Нам он казался ангелоподобным, а у его всегда покрасневших глаз, которые хоть и следили за вполне мирскими делами, вроде раздачи хлеба, бывало такое выражение, будто он лицезрит Деву Марию. Он подпоясывался вервием, на котором висела связка ключей, оповещавшая об его приближении за два коридорных колена. Он неизменно бежал, спешил, будто по срочному вызову. Никто не знал, на какое количество замков распространяется его владычество.
Этот монах жил словно вне времен, поэтому и не поддавался уточнению его возраст; он осуществлял ненавязчивый и дружелюбный, но неусыпный надзор не только над нами, кому прибитый к дверям листок с внутренним распорядком запрещал «визиты женщин», но и над соседним залом, полным тяжело дышащих и хрипящих стариков. Их было около сотни — уж, во всяком случае, не меньше семидесяти. Койка к койке, умирающие и вновь прибывающие постояльцы олицетворяли собой дом для престарелых, который содержался организацией «Каритас».
Через откидное окошечко своей кельи монах-надзиратель днем и ночью приглядывал за залом, где безжизненно лежали старики, чей покой нарушался лишь эпидемическими приступами кашля или внезапными ссорами.
До поздней ночи, перед тем, как заснуть, мы слышали голос монаха; он говорил со стариками через смотровое окошечко, увещевал их, словно малых детей.

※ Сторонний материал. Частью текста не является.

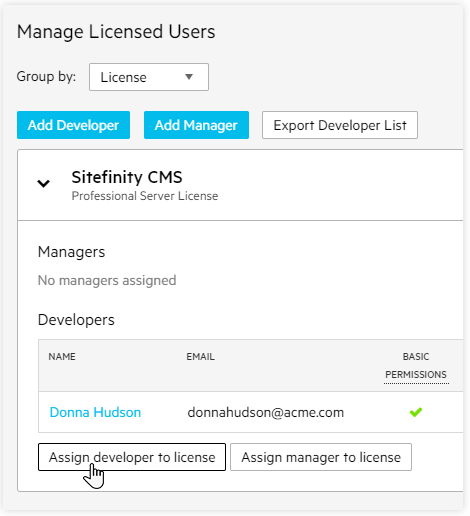Assign developer to license
This screenshot has height=516, width=470.
(132, 457)
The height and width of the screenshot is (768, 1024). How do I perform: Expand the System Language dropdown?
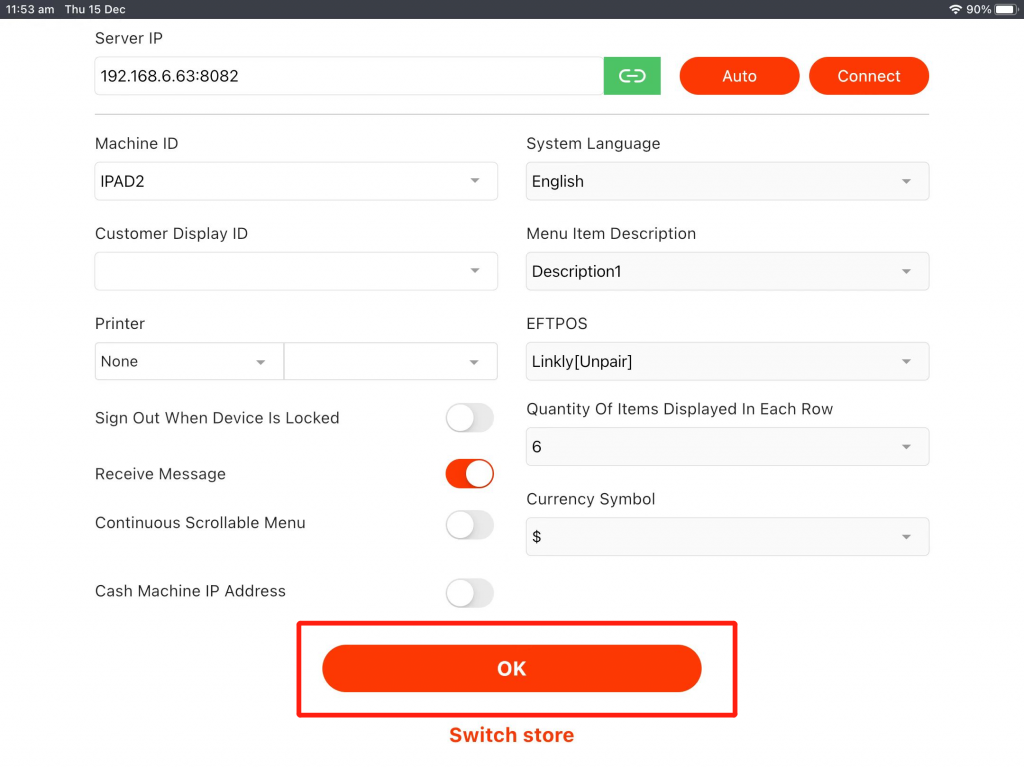pos(727,181)
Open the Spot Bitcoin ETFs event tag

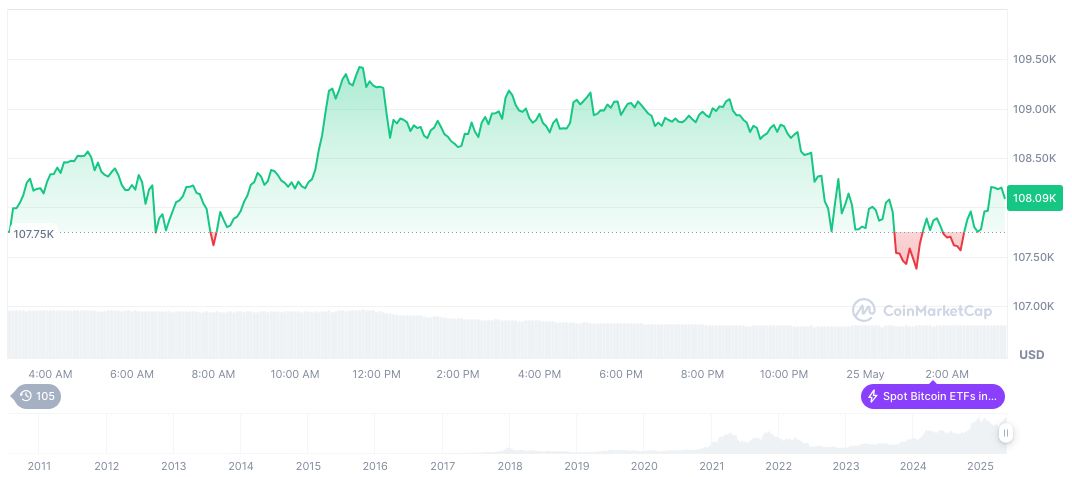click(932, 396)
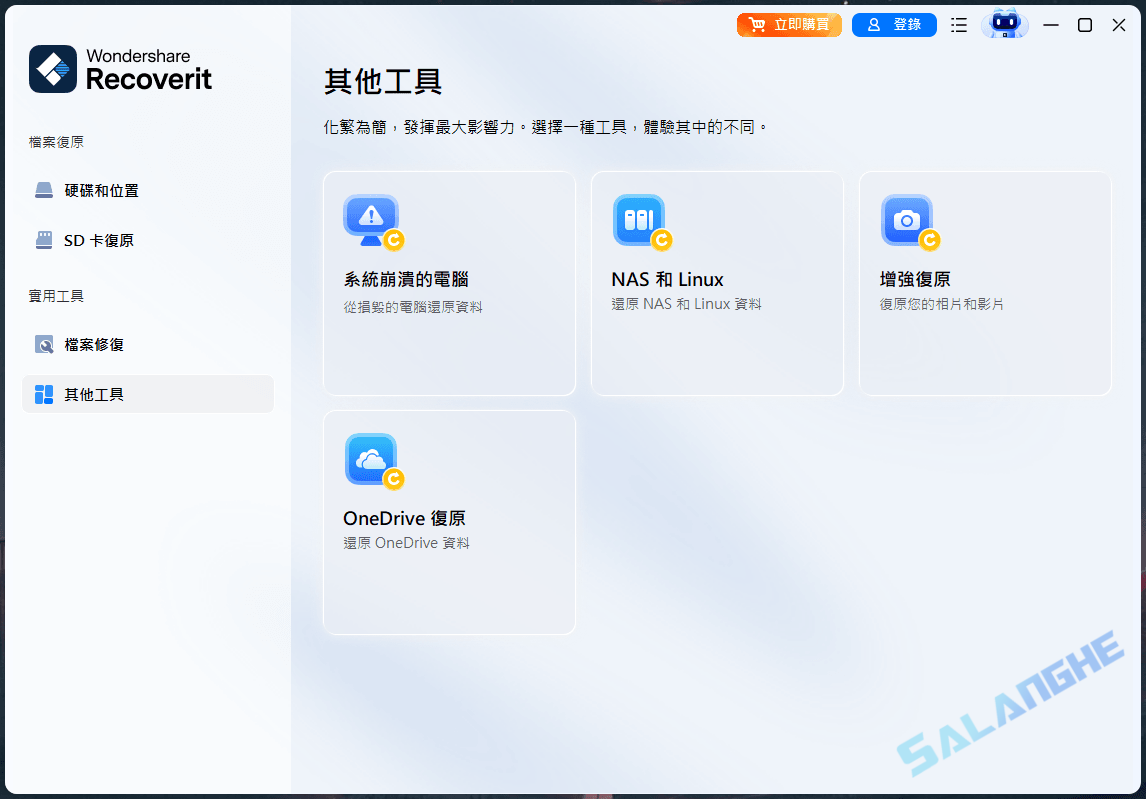
Task: Click the 增強復原 camera icon
Action: (x=907, y=220)
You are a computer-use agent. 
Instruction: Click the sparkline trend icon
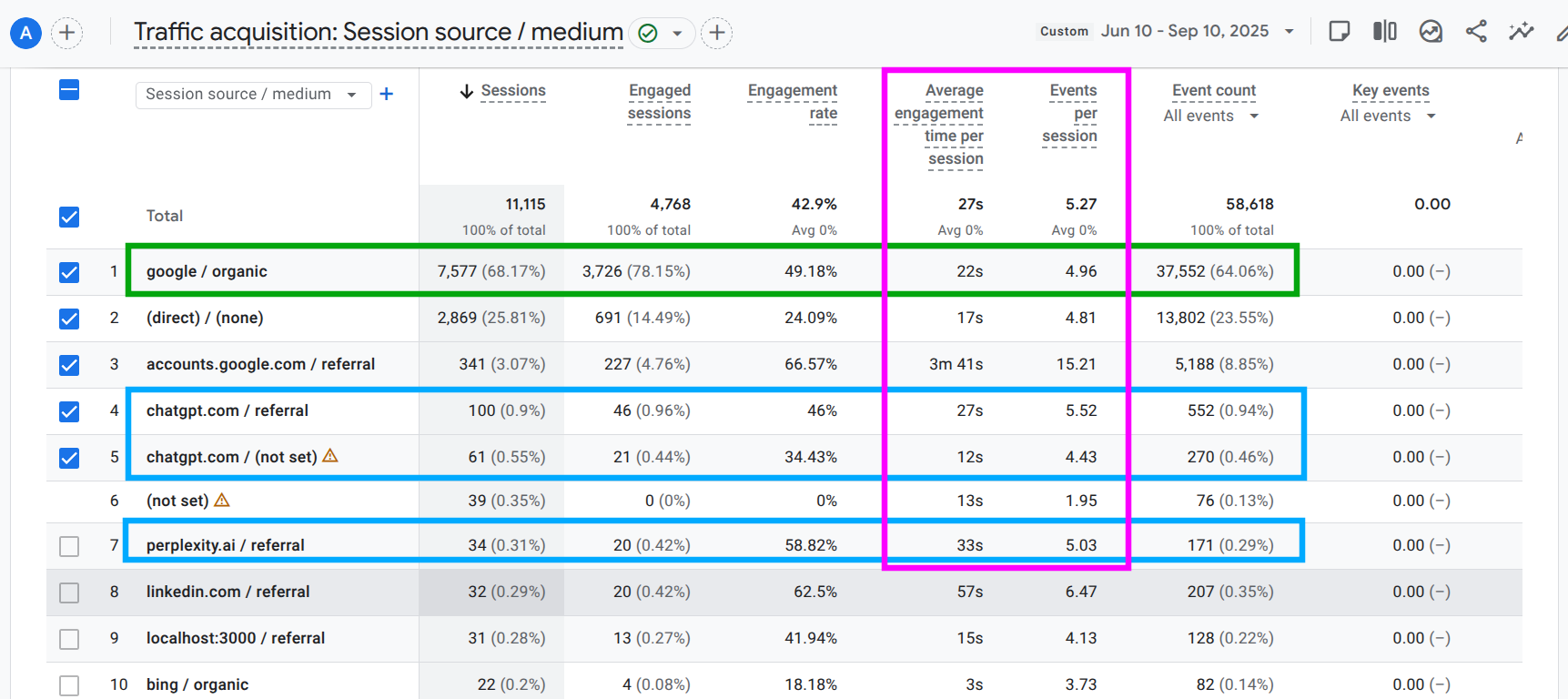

Иногда безымянный монах позволял и мне заглянуть в смотровое окошечко. То, что я видел там, бренность человеческого существа, настолько живо запечатлелось во мне, что я и сам вижу себя лежащим на одной из семидесяти или сотни коек с неизлечимо хроническим кашлем заядлого курильщика под присмотром ухаживающего за мной монаха. Иногда, когда, несмотря на запрет, я раскуриваю под одеялом трубку, он тихо, но строго распекает меня через окошко.
По другую сторону нашей спальни находилась открываемая только монахом-надзирателем дверь в столовую стариков. Высокие окна столовой выходили во двор, который летом затеняли каштаны. Под каштанами стояли скамейки, их всегда занимали старики, страдающие хроническим кашлем или астмой.
К завтраку два монаха, обслуживающих кухню, приносили на стол большую кастрюлю молочного супа с манкой. Он готовился из сухого молока, который присылали из Канады францисканские собратья. Сколько мы ни жаловались, суп всегда подгорал. Этот привкус — то слабый, то резкий — до сих пор всплывает в памяти.
Приют «Каритас» в дюссельдорфском районе Ратер-Бройх обеспечил мне на несколько лет дешевую еду и кров над головой, поэтому могу сказать, что вплоть до денежной реформы и даже после этого поворотного события завтрак неизменно состоял из уже упомянутого молочного супа, двух ломтей серого хлеба, кусочка маргарина и — в зависимости от снабжения — сливового мусса, искусственного меда или похожего на резину мягкого сыра.
Иногда по воскресеньям и всегда по большим церковным праздникам — например, на праздник тела Христова — полагалось вареное яйцо. Тогда к обеду подавали котлеты или куриное фрикасе и даже сладкое желе или ванильный пудинг. Зато ужин бывал однообразным, а потому вспомнить нечего.